Although most institutions even in modern times create a childrearing environment best typified by structural neglect, some children remain resilient even in the most adverse settings. Shared and non-shared features of the institutional environment and specific genetic, temperamental, and physical characteristics of the individual child might make a crucial difference in whether or not early institutional rearing leaves irreversible scars. It is important to study the interaction between the children and their institutional environment at a microlevel, taking into account individual hardiness and vulnerabilities at the genetic or temperamental level as well as strengths and weaknesses of the specific child-rearing setting. A closer look at the interactions of resilient children with various facets of the institutional environment may provide insight into ways to improve institutional life for all or most children involved.

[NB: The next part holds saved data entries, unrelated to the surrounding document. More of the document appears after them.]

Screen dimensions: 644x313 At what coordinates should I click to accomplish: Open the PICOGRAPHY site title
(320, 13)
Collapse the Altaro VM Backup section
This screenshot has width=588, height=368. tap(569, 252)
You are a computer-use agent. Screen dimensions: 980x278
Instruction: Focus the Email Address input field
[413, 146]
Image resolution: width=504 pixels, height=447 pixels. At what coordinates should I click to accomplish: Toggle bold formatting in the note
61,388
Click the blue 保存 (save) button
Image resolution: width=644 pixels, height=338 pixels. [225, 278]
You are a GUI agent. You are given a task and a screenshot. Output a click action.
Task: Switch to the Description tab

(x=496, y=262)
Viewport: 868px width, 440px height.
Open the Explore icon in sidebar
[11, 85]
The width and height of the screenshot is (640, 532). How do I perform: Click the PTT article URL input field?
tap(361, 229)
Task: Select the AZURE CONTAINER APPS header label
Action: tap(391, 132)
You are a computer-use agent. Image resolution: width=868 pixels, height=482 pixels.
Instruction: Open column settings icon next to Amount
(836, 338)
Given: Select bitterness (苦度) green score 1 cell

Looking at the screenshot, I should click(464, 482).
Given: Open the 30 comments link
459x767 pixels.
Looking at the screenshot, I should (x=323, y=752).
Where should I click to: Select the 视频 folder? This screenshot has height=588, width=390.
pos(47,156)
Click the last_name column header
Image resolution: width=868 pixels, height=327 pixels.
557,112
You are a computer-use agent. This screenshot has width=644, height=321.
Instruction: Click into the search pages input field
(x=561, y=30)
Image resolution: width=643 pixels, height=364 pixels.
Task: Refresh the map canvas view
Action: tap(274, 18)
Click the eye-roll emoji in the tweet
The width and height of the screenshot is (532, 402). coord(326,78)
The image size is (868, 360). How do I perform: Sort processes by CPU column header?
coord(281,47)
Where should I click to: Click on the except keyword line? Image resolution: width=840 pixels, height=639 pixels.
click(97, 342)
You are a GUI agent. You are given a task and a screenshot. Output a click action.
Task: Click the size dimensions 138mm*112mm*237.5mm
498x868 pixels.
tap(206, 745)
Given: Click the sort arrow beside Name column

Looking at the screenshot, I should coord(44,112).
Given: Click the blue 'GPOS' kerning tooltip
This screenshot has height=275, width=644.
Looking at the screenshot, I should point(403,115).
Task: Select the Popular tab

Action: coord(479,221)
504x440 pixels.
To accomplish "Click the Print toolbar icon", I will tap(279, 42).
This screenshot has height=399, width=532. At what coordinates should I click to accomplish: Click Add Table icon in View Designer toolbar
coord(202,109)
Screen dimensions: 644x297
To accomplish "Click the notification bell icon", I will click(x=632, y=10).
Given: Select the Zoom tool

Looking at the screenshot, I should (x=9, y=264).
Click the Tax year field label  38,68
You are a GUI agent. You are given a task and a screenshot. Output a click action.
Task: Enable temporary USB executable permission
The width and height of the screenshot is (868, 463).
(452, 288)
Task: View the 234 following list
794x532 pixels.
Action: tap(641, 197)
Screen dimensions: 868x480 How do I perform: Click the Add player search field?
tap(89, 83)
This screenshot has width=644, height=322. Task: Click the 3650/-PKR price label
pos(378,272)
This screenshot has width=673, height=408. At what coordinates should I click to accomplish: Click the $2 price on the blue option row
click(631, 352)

In this regard, gene by environment studies enriched with epigenetic information seem to be of special value.
Acknowledgments
MHvIJ was supported by the SPINOZA prize from the Netherlands Organization for Scientific Research., JP by the Spanish Ministry of Science and Innovation (grant PR2008-0291), MRG by grants from the US National Institute of Mental Health: 080905, 078105 and 079513, YV by the Nuffield Foundation, RBM by grant R01HD50212 from the Eunice Kennedy Shriver National Institute of Child Health & Human Development, MJBK by a VIDI grant from the Netherlands Organization for Scientific Research.(no. 452-04-306), and JF by Wereldkinderen.